(Stored items)
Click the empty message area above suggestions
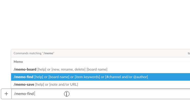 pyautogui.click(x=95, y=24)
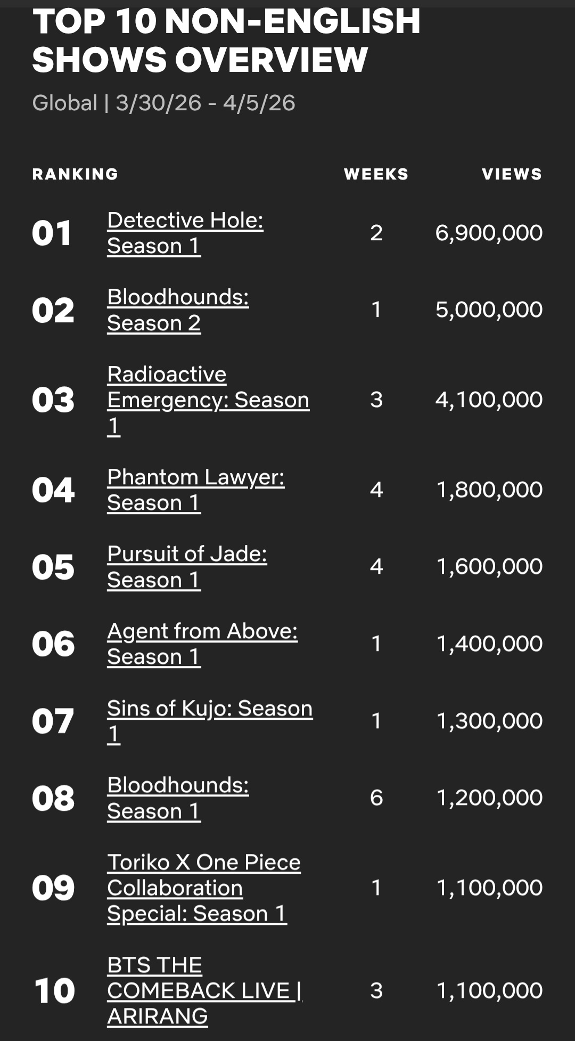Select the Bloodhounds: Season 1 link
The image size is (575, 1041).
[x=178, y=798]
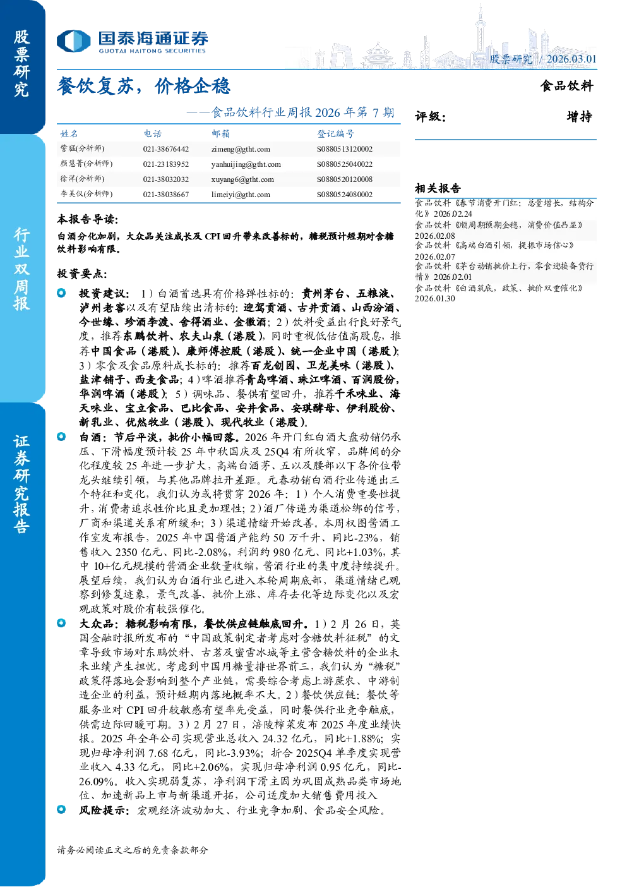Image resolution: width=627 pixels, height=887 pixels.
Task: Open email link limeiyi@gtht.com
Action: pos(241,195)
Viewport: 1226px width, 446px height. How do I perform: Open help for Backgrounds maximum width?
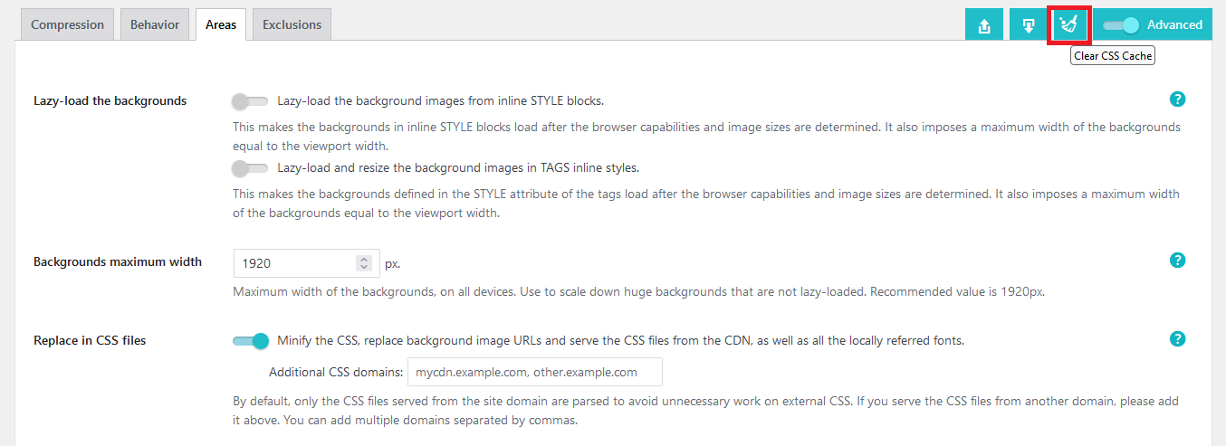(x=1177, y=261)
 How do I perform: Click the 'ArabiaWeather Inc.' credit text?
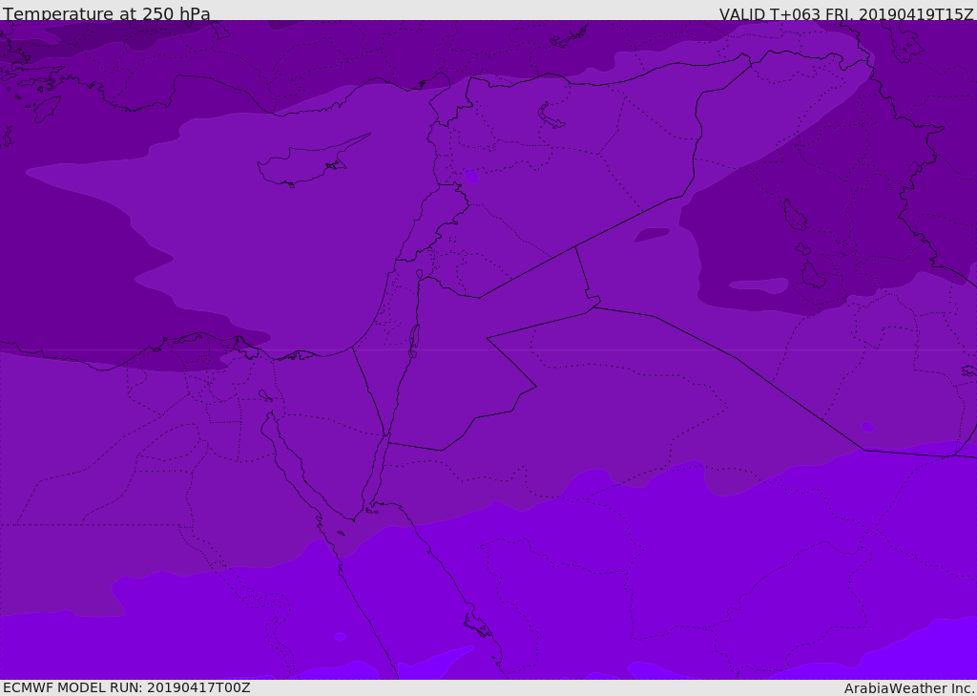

◆ WORK INSTRUCTIONS
The records above need to be reproduced exactly, with all images omitted.

◆ ANSWER TO THE PROBLEM
Click the empty message area above suggestions
 pyautogui.click(x=95, y=24)
Select the Bloodhounds: Season 1 link
The image size is (575, 1041).
[x=178, y=798]
Image resolution: width=627 pixels, height=887 pixels.
Task: Open email link limeiyi@gtht.com
Action: pos(241,195)
Viewport: 1226px width, 446px height. How do I perform: Open help for Backgrounds maximum width?
(x=1177, y=261)
 How do I perform: Click the 'ArabiaWeather Inc.' credit text?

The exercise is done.